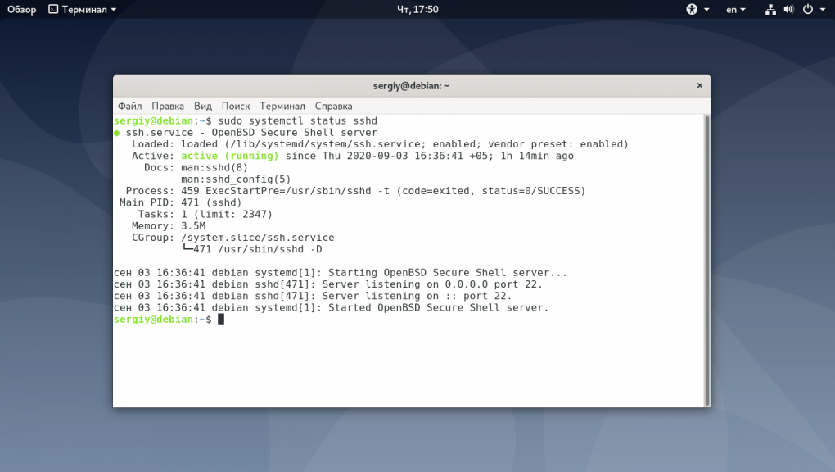Click the network connection icon

pyautogui.click(x=770, y=9)
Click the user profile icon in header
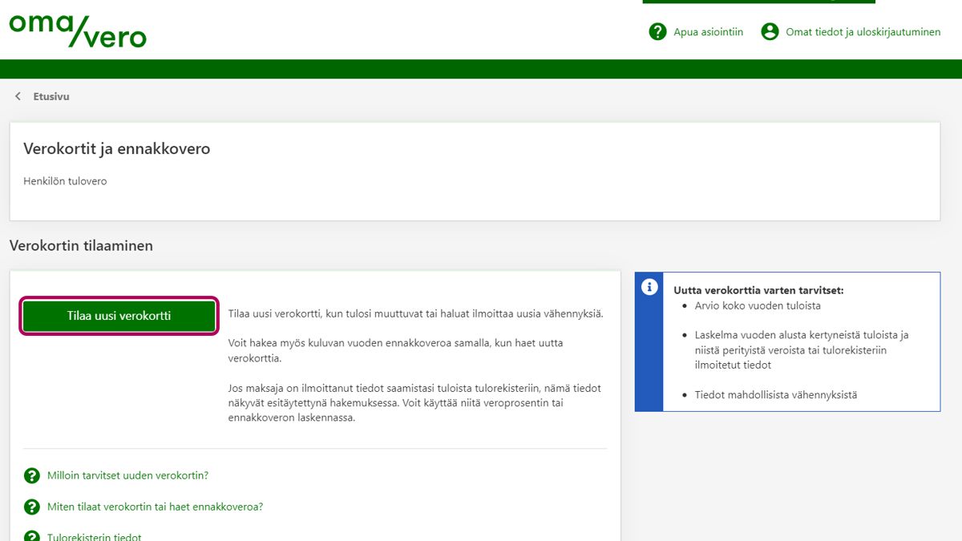 (770, 32)
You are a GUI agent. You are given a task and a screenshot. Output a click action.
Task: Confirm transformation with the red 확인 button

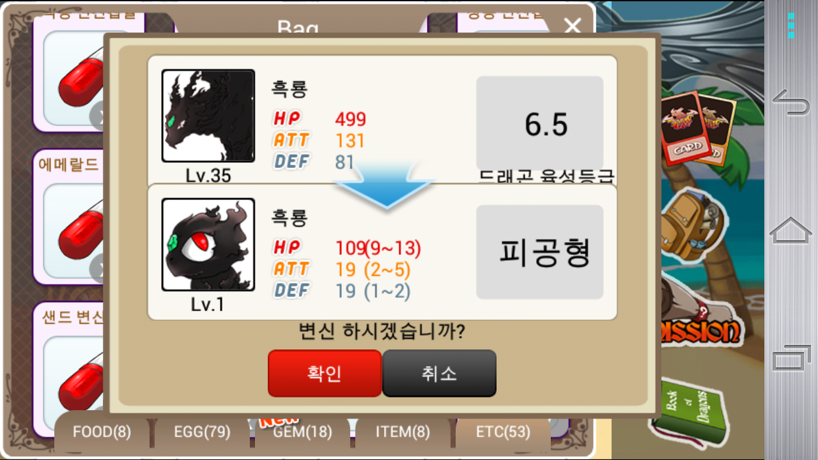point(325,373)
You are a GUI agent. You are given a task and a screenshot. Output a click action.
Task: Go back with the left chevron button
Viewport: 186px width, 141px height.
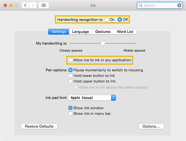25,5
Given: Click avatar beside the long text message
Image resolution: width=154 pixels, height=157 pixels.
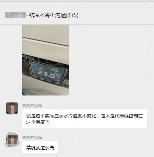Looking at the screenshot, I should pos(12,108).
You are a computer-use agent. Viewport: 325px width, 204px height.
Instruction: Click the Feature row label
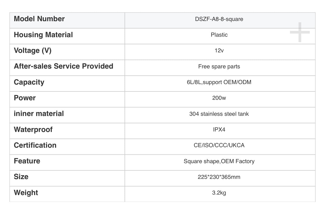pos(27,161)
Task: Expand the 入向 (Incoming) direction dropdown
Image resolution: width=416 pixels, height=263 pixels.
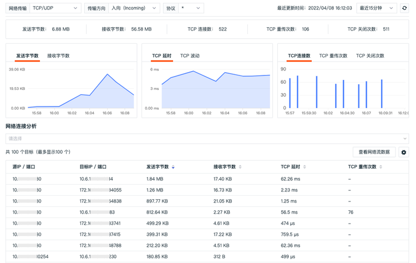Action: click(134, 8)
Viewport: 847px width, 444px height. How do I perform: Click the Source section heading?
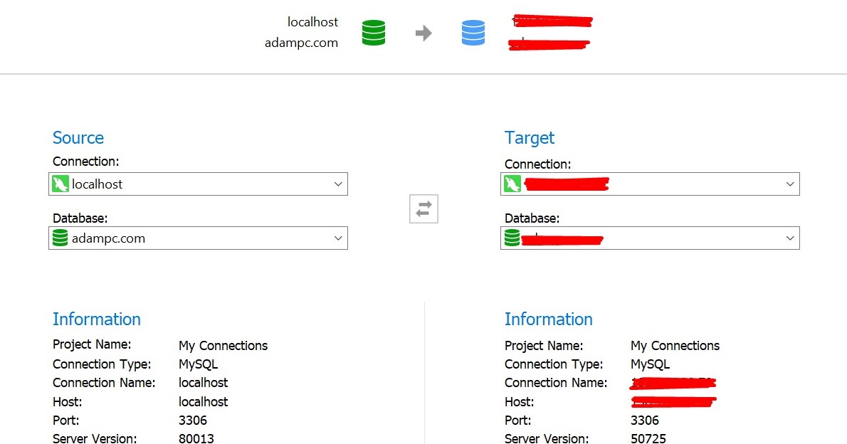tap(78, 137)

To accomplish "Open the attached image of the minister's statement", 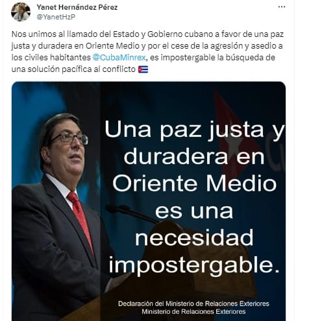I will point(149,201).
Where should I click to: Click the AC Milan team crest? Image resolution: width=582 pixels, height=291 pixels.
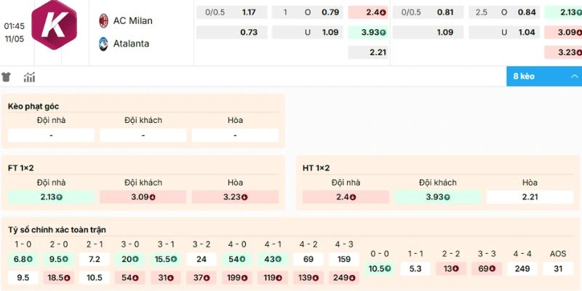pos(103,21)
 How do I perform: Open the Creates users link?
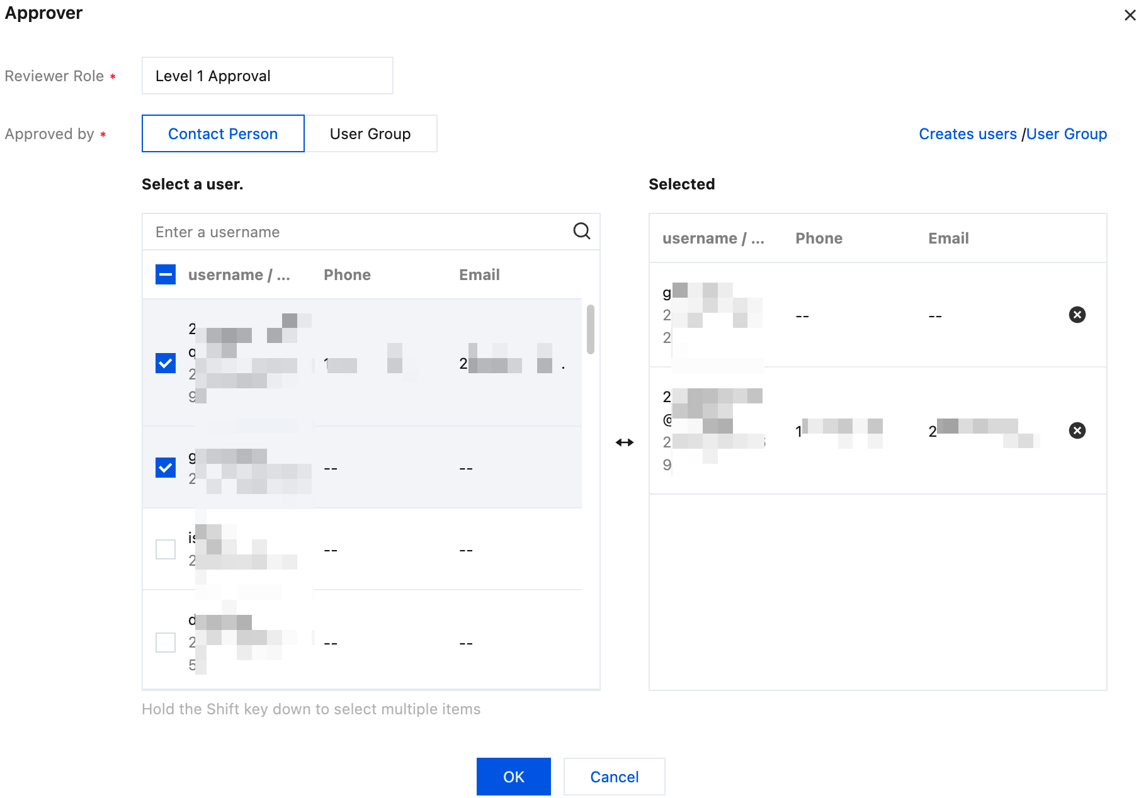tap(967, 134)
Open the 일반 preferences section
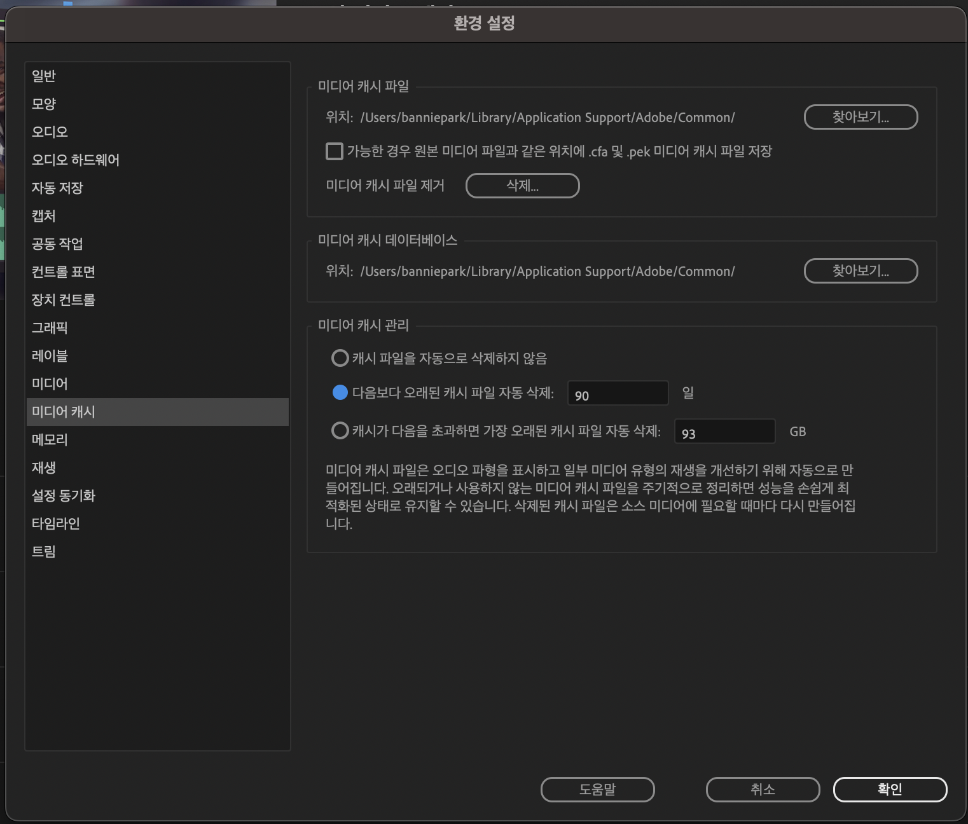968x824 pixels. coord(43,76)
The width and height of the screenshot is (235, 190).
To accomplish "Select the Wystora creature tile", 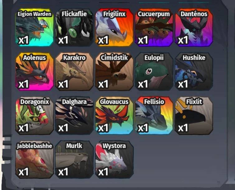I will [x=114, y=160].
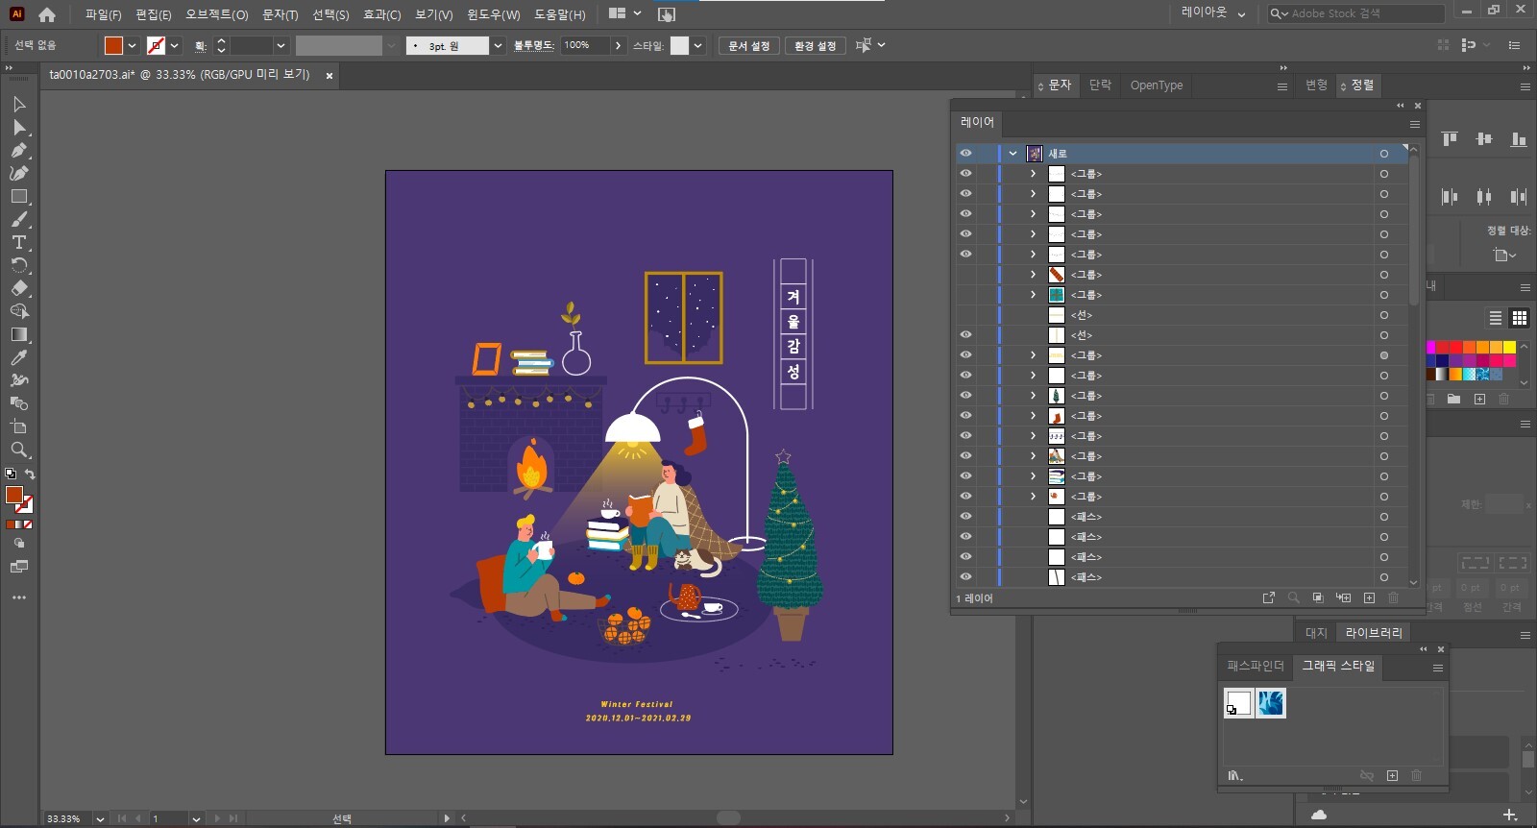The height and width of the screenshot is (828, 1537).
Task: Click the 문서 설정 button
Action: click(x=748, y=45)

------

Print, word for word, the lines above that run from the line containing "Click the user profile icon in header" to the line containing "You are a computer-use", both included. Keep the pictures out.

Click the user profile icon in header
 (770, 32)
You are a GUI agent. You are given a task and a screenshot. Output a click action.
Task: Confirm transformation with the red 확인 button

point(325,373)
You are a GUI agent. You are given a task and a screenshot. Output a click action.
Task: Go back with the left chevron button
Viewport: 186px width, 141px height.
25,5
Given: Click avatar beside the long text message
Image resolution: width=154 pixels, height=157 pixels.
Looking at the screenshot, I should pos(12,108).
You are a computer-use agent. Viewport: 325px width, 204px height.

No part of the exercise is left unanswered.